Excerpted passage -
------------------------

Collagen is the most abundant protein found in our bodies and the stuff that basically holds us together. Collagen is found in our bones, skin and connective tissue and provides structural support, elasticity and strength. The more obvious collagen-containing body parts are things like the ankle ligaments that get sprained each time you play soccer, rotator cuff tendons that can get overworked with lifting too repetitively, bony joint surfaces and of course the skin covering your whole body. But collagen also makes up a significant part of your corneas (eyes), teeth, blood vessels, gut and intervertebral discs – making it a very important substance indeed (and not just for aesthetic reasons!).
An eight week study on 69 women who took a daily dose of collagen hydrolysate showed improved skin elasticity which was maintained for 4 weeks after the 2014 study (1). Collagen hydrolysate has also been found to reduce joint pain in athletes when 10g was taken daily for 24 weeks – interestingly, athletes studied did not yet have joint/bone changes in their joints but still reported a reduction in pain levels during walking, lifting and at rest (2). Collagen hydrolysate was also found to be a safe and tolerable nutritional supplement that improved cartilage synthesis as well as significantly improving pain in older people with osteoarthritis (3, 4) (I’ll be doing another post on other foods and supplements to help with osteoarthritis soon, so keep your eyes out for that).
Do skin products with collagen have the same effect?
Unfortunately not always, at least not in the miraculous way the big beauty companies and advertisements want you to think! And for the simple fact that collagen molecules are simply too big to be absorbed into the skin at a deeper level where it can be used effectively. Think about it: better skin cells need to be regenerated or produced right? Doesn’t it make more sense that regenerating new cells needs to start from the inside out, which ultimately starts with providing the appropriate building blocks (in other foods food, or what we ingest) into you body so it can do this? These expensive products can definitely make your skin LOOK smoother and help hydrate your skin at a superficial level, but be wary of claims that collagen containing products will give you more youthful skin cells.
Where can I find it?

------------------------

Activities -
(1) Reproduce the collagen passage word for word, between "Unfortunately not always, at" and "can I find it?", inclusive.
(2) Continue the collagen article, picking up right after its final line.

Provided information -
------------------------

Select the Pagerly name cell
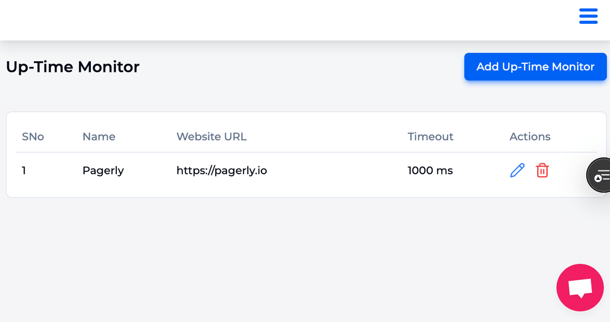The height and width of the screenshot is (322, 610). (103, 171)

------------------------

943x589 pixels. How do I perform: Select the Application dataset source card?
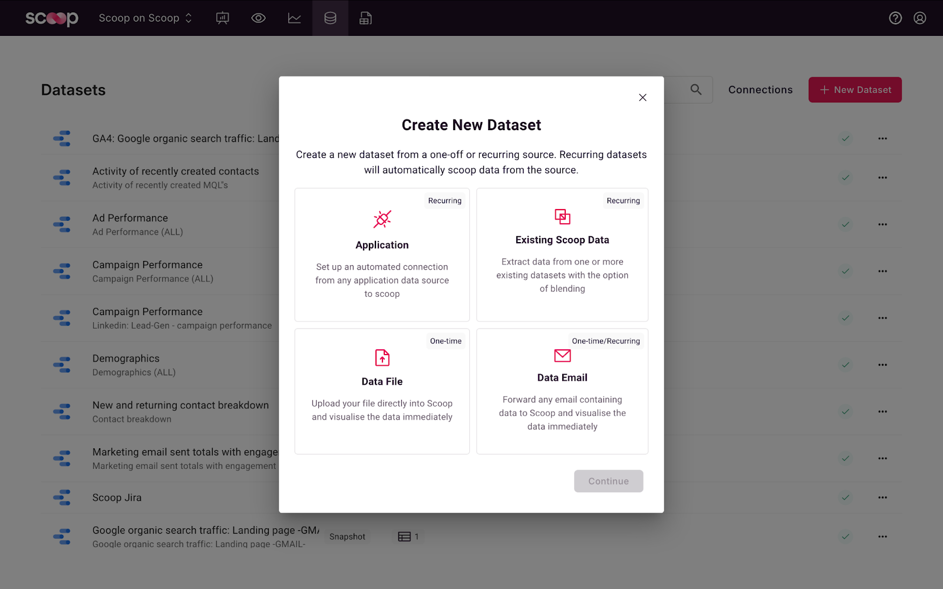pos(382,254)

------------------------

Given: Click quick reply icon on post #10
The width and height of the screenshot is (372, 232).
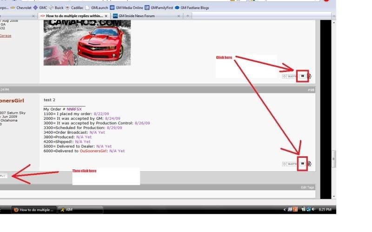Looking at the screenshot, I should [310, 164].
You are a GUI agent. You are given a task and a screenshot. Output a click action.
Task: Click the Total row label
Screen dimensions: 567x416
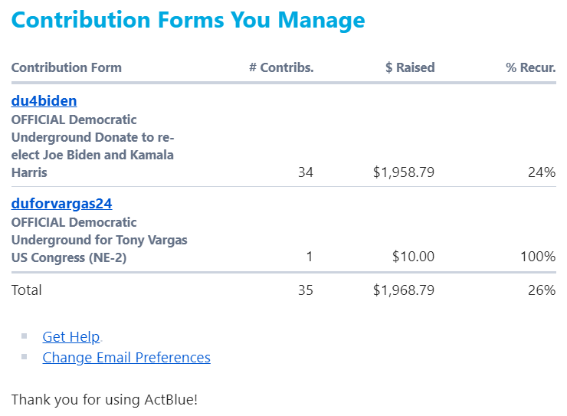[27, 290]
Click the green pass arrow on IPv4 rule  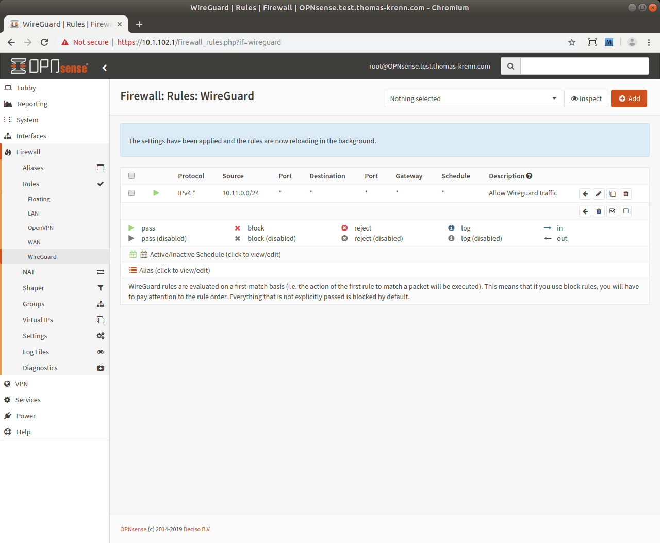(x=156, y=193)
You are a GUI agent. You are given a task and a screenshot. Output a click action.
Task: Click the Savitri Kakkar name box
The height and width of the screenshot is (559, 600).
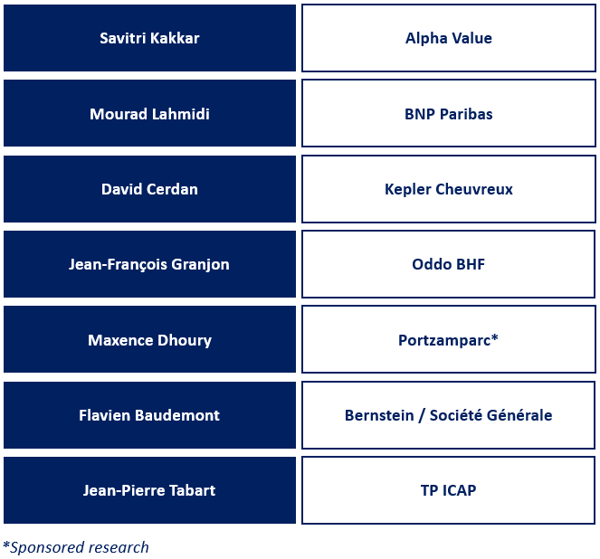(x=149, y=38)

------------------------

Answers to the tasks -
(1)
Unfortunately not always, at least not in the miraculous way the big beauty companies and advertisements want you to think! And for the simple fact that collagen molecules are simply too big to be absorbed into the skin at a deeper level where it can be used effectively. Think about it: better skin cells need to be regenerated or produced right? Doesn’t it make more sense that regenerating new cells needs to start from the inside out, which ultimately starts with providing the appropriate building blocks (in other foods food, or what we ingest) into you body so it can do this? These expensive products can definitely make your skin LOOK smoother and help hydrate your skin at a superficial level, but be wary of claims that collagen containing products will give you more youthful skin cells.
Where can I find it?

(2)
Bone broths are all the rage now but they’ve been around since your mum told you ‘chicken soup was good for a cold’. Slowly cooking animal bones for extended periods of time releases the collagen, amino acids and proteins within them. This is why a good quality bone broth will become jelly-like or, appropriately, ‘gelatinous’ when cold. Bone broths are perhaps the most gentle way to ease into taking collagen and perfect for people with weak digestive systems as it is both soothing and easy to digest and absorb.
Not everyone has a slow or pressure cooker though so some other great ways to get collagen are:
Collagen hydrolysate is basically an easier to digest form of gelatin, which we all know as the setting agent used for jellies and panna cotta. The proteins have been hydrolysed or broken down so they’re easier to digest. It usually comes in a white powder and can be dissolved in either hot or cold water so easier to include in your diet (I put a scoop in my coffee but my partner is happy to put it directly into his mouth!); it doesn’t gel and the proteins in it are up to 95% bioavailable, higher than whey or pea protein, meaning your body absorbs more of what you take in. It’s usually made from animal skin, hide and connective tissue so make sure you find a good, organic if possible, brand to ensure you’re getting quality substances; after all you get what you put in! I use this brand: Great Lakes Collagen
Collagen protein is what’s usually referred to as gelatin. It needs to be dissolved in hot water and forms a gel. This form has been found to be most effective for bone and connective tissue but in large amounts can cause digestive issues, bloating and stomach aches if taken too quickly. This doesn’t mean avoid it, it just means, as with anything, start small, see how it makes you feel, and build up slowly.
How to take it
- Start with ½ -1 teaspoon a day, taken in the evening before bed or in the AM in your coffee
- Slowly increase by 1 teaspoon every 2 weeks – some practitioners recommend that collagen can make up to about 30% total protein intake, so up to 3-6 tablespoons a day (1 tbs= 6g protein)
The studies looked at used 10g which is approximately 2 teaspoons or 2/3 of a tablespoon. I would always recommend using the minimum amount shown to have benefits – although shown to be safe and tolerated by most people, more is not necessarily always better.
As always, it is important to consult a health professional to ensure you’re on the right track and to always, always listen to your body about whether this is something that works for you! Remember too, that nutrients obtained through food are metabolised and absorbed much differently than supplements and should always be your starting point when making any dietary changes.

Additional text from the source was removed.